Exercise aim: Please repeat exactly the lines below from the one containing "This screenshot has width=1270, height=952." down to the one containing "Task: Click inside the Filter servers field", both included, and nothing else.
>>>>>
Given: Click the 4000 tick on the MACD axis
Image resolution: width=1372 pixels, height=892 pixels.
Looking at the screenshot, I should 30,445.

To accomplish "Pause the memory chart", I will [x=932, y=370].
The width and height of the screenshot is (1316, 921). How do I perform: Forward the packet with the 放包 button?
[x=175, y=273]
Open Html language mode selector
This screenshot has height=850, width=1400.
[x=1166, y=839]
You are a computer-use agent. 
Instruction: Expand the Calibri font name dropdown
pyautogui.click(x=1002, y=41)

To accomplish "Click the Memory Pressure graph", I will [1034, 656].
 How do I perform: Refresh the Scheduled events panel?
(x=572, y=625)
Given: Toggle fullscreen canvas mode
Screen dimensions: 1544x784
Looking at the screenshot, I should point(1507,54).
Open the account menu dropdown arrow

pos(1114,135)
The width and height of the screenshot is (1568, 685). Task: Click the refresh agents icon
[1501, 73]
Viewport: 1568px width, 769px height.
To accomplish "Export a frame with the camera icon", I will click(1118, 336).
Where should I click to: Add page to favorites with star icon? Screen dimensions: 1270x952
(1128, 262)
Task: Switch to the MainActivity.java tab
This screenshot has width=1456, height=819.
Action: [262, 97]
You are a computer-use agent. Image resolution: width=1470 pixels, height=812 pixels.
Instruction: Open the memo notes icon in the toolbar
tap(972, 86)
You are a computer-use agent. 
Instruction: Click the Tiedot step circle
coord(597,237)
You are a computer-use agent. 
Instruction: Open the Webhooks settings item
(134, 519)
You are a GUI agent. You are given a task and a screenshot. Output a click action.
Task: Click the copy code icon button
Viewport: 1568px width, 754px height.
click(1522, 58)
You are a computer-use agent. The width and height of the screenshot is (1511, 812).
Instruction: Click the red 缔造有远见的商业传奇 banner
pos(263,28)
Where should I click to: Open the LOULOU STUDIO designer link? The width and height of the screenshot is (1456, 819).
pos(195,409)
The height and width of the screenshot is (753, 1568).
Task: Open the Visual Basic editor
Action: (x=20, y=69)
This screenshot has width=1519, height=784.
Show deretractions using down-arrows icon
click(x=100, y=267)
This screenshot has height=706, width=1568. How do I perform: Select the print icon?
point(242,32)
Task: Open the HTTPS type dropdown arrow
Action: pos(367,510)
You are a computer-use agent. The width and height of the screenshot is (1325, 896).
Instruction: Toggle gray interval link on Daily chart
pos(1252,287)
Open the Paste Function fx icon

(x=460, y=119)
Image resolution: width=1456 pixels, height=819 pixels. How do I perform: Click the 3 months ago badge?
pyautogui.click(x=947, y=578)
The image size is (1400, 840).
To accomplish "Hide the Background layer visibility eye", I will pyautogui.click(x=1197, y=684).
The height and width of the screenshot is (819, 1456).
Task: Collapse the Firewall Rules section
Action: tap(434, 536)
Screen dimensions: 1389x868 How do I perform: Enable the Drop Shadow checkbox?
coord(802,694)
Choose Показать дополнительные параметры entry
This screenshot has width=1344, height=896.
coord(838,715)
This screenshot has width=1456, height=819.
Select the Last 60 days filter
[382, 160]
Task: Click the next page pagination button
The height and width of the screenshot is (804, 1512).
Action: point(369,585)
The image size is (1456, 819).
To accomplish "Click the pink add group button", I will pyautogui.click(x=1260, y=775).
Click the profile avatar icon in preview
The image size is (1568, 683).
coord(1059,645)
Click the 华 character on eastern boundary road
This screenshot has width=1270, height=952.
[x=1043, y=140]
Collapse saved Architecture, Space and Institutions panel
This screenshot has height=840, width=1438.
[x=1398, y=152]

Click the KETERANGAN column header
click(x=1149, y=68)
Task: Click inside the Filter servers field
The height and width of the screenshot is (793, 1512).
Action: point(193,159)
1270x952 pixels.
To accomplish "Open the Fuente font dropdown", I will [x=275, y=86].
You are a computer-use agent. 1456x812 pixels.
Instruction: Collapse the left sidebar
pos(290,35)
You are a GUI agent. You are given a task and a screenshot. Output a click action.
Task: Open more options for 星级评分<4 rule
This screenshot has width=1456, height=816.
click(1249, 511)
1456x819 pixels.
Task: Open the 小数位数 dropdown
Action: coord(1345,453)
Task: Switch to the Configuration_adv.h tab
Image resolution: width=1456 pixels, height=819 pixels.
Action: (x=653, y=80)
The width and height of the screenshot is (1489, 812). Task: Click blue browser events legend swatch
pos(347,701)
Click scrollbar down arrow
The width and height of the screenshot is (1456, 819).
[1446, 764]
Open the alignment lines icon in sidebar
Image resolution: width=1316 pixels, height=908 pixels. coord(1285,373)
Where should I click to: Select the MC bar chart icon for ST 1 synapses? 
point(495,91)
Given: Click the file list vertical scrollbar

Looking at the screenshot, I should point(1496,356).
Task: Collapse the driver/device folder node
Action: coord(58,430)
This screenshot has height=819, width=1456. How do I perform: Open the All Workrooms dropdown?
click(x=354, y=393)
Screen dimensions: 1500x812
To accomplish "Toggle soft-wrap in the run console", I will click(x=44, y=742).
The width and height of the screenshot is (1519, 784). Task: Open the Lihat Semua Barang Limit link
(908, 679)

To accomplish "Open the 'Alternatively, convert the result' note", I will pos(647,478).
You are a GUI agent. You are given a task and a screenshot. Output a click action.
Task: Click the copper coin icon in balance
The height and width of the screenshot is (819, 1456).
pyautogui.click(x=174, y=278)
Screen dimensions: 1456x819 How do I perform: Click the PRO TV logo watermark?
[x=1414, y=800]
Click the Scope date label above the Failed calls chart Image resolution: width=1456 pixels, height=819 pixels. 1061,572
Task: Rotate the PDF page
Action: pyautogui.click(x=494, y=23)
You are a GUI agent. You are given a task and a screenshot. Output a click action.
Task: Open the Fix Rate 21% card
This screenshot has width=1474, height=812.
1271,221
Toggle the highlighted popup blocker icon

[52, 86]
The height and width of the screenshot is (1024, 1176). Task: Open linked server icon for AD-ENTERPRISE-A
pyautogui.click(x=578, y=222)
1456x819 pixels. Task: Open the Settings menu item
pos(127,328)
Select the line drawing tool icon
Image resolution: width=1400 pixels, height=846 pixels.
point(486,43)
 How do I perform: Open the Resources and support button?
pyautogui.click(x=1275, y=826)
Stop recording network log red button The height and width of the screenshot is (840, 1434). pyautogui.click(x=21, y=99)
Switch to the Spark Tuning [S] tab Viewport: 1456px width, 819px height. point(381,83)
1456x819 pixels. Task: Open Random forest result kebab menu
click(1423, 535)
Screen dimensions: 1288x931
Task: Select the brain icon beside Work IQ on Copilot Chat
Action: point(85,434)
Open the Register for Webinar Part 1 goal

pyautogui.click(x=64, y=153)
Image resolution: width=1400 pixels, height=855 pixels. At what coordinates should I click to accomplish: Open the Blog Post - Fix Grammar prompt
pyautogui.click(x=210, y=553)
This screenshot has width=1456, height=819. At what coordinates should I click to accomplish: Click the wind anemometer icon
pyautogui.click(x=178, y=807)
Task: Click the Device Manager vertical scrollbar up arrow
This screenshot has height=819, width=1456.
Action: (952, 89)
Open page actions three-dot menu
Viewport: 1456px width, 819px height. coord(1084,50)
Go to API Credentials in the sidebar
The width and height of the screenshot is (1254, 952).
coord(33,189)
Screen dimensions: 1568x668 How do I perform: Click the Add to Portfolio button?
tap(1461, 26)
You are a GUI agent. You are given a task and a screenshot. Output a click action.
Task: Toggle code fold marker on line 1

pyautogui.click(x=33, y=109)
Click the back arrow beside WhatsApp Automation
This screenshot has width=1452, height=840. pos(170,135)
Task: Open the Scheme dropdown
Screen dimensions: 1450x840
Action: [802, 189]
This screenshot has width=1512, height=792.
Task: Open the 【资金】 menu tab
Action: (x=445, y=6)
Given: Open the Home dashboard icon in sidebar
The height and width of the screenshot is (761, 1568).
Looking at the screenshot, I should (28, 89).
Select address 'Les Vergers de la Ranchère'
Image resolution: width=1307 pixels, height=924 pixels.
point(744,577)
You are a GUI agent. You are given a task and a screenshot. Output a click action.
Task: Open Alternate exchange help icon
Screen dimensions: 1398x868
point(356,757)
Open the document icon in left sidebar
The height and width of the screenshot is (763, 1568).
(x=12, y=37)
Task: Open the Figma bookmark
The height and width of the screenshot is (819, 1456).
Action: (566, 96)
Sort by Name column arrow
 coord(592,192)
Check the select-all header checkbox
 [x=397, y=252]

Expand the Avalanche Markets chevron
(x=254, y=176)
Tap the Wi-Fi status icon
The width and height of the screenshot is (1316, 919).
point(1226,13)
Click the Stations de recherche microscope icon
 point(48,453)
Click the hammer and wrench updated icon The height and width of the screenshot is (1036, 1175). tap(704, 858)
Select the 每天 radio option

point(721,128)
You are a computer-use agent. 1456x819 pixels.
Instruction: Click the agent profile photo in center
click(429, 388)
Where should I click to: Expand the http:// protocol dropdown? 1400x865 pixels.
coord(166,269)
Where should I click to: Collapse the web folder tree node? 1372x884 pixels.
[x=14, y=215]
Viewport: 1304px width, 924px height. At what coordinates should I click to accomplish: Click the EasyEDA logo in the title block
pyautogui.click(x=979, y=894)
<<<<<
Your solution:
This screenshot has width=1270, height=952.
[x=1043, y=140]
Collapse saved Architecture, Space and Institutions panel
This screenshot has height=840, width=1438.
[x=1398, y=152]

Click the KETERANGAN column header
click(x=1149, y=68)
Task: Click inside the Filter servers field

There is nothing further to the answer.